Supplied records:

####################

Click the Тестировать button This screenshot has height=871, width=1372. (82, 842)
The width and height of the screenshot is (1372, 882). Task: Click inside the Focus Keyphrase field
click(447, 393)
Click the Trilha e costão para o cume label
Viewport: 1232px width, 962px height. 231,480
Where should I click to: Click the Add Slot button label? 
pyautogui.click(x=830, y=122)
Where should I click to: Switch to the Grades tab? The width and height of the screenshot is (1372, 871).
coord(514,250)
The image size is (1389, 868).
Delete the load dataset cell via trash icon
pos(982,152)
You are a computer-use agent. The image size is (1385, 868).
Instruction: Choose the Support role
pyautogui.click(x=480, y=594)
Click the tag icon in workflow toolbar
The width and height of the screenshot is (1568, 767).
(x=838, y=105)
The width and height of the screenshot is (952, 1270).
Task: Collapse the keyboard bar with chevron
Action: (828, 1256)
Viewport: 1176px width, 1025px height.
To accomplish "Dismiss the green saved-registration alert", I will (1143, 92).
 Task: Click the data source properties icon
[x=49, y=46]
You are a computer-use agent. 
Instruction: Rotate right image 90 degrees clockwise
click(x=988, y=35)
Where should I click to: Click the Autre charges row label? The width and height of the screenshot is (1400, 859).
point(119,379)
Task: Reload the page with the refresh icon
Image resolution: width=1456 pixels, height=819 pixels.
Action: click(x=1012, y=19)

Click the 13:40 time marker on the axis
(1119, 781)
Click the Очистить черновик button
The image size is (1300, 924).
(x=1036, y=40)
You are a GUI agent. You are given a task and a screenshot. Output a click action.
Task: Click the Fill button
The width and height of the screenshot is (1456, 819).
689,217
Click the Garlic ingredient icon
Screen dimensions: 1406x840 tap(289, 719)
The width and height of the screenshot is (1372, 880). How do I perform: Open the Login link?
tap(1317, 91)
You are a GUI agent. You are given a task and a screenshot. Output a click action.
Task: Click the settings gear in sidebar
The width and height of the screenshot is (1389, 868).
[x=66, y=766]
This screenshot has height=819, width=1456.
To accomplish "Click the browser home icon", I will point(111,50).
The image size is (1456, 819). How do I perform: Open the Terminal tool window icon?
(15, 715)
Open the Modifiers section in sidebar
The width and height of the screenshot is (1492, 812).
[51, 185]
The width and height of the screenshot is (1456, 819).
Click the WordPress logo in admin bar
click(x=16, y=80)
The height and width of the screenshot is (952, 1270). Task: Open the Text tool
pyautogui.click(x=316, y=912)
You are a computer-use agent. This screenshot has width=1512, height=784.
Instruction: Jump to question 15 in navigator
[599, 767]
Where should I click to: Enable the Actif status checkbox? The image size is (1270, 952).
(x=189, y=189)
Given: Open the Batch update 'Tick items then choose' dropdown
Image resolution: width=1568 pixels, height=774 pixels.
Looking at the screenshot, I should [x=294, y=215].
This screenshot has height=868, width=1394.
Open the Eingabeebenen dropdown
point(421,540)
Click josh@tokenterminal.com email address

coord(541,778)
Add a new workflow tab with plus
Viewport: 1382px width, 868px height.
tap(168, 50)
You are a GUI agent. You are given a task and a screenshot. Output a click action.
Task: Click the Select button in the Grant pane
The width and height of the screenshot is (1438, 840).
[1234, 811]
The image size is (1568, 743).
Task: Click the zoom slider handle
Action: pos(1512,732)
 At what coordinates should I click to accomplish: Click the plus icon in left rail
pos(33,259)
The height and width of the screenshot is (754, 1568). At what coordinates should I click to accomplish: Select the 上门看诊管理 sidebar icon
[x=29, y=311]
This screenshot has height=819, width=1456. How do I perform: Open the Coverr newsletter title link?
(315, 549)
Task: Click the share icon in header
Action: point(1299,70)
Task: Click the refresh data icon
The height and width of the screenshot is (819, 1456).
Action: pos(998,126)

####################

Directions for this task: Scan the entries above, and wherever a line holds the string "refresh", copy it.

Response area:
Task: Reload the page with the refresh icon
Task: Click the refresh data icon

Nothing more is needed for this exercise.